Yeah - I’ve gotten a lot of mileage out of these services. Along with commentpara.de for anonymous comments.

There’s an anon comment on this post: https://www.kickscondor.com/the-multiverse-diary along with the link to leave a comment. Static HTML!

I have a ~200 LOC Hugo partial I've built up which reads in the webmentions via jQuery, then parses them out into Twitter, Micro.blog, or "other". If at least one of either/or Twitter or Micro.blog, pull out the root URL and show that at the top of the comments to encourage discussion. Otherwise, parse out like, repost, or plain old mention and add an icon.

I also have an HN parser for posts like this one[1] if they've hit a certain comment threshold.

I don't have any problem with sharing it, but I just haven't published it anywhere yet on account of not wanting the maintenance or support overhead. I think all of it can be gleaned from the page source, anyway.

[1] https://justinmiller.io/posts/2019/09/21/pi-gadget/ (see bottom)

was it easy to get it setup? I too have a Hugo blog but other than occasionally adding posts and changing the theme, haven't done any intense partial-building. Sounds like it could be a fun little project
I mean, the JS itself is the 200 LOC, so it's not trivial, but feel free to crib my source as a start. The partials are really straightforward, though — my layouts/microposts/single.html just brings in the webmentions.html partial with one tag at the right part of the layout (i.e. almost the bottom) and then that JS does the work of... whatever you want. You could start just iterating the contents of any webmentions array pulled in as an unnumbered list, then iterate your presentation from there.
I'm not sure it is excellent -- it seems "just simple enough" to get people to adopt it. It might even work for a small community. For now.
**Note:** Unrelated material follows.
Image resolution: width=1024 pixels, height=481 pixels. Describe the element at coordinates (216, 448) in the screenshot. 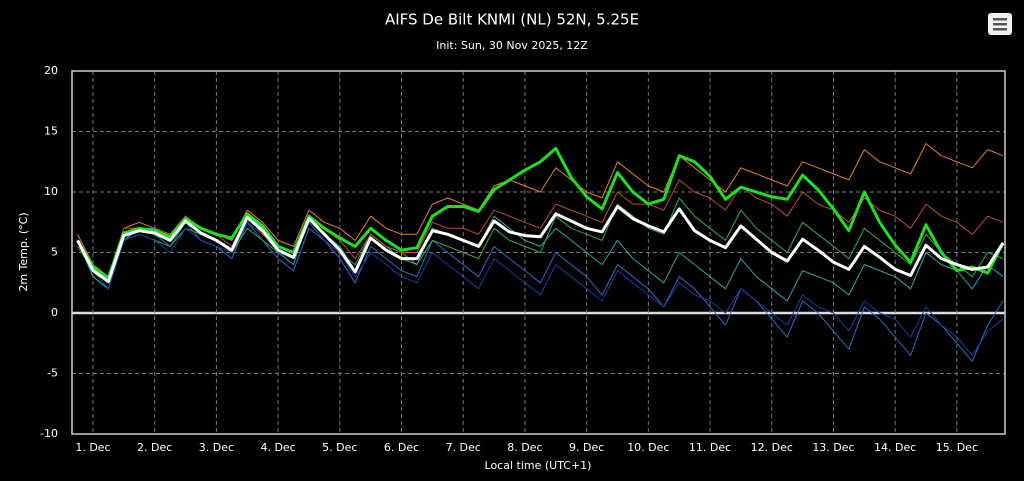

I see `x-tick-label: 3. Dec` at that location.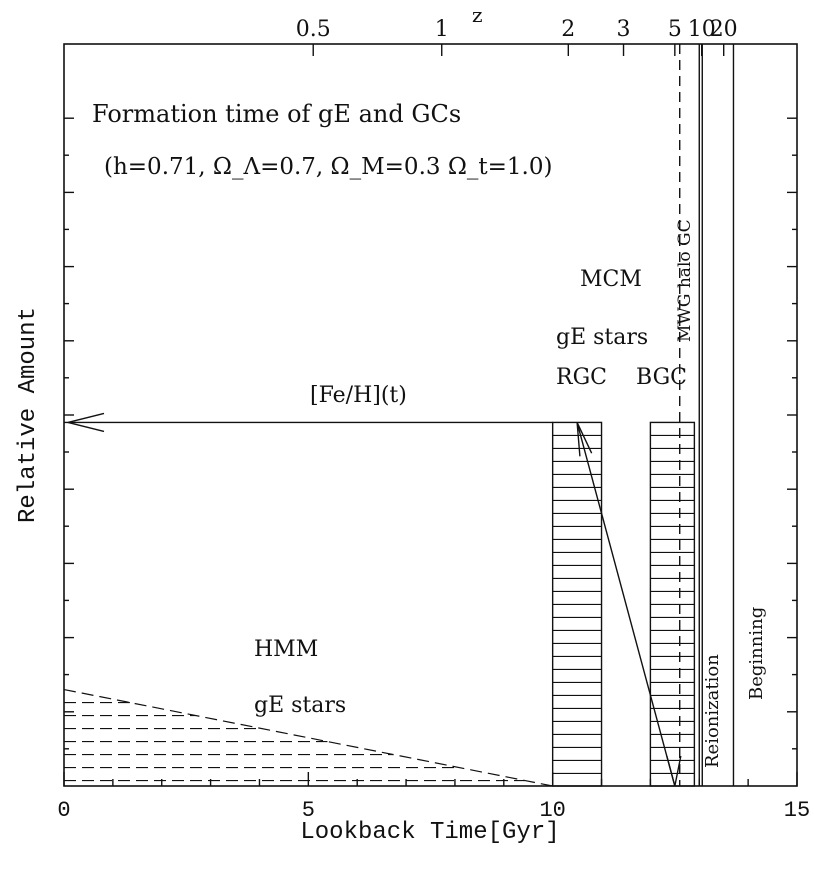 The width and height of the screenshot is (814, 874). What do you see at coordinates (478, 15) in the screenshot?
I see `top-axis-label: z` at bounding box center [478, 15].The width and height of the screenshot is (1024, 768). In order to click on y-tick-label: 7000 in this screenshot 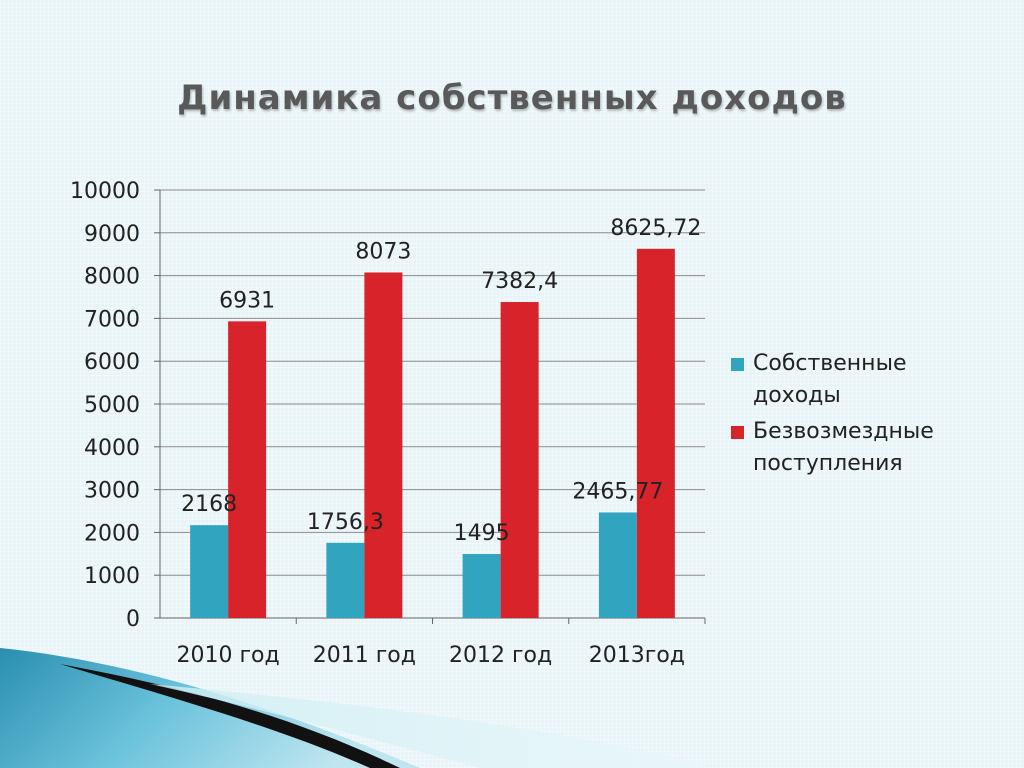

How will it scale as more sites interconnect? I don't mean technically -- I mean socially.

In particular, how does it handle moderation? ... It seems to me that moderation is left up to the site host. That's not unreasonable given the complexity and diversity of what different people might want.

But, in my view, this is only a starting point. And frankly, an uninteresting one that seems to have punted on the hardest problems of networked discussion.

Sure, it's a starting point. But its stated goal is to be:

> a hosted service created to easily receive webmentions on any web page.

Combined with that, it's well-documented, open, simple, and to boot, this site in particular is a free service. I'd say that is indeed excellent — a distinction I'd award any service that espouses simplicity, clarity, fills a useful need, and has a JFDI attitude.

Do you have a write-up on how you integrated this with Hugo and what the trade-offs were? I have an active side-project to add full IndieWeb support to my favorite Hugo theme, which includes WebMentions.
Can you explain how this works? The blog post is pulling in the webmentions via JavaScript?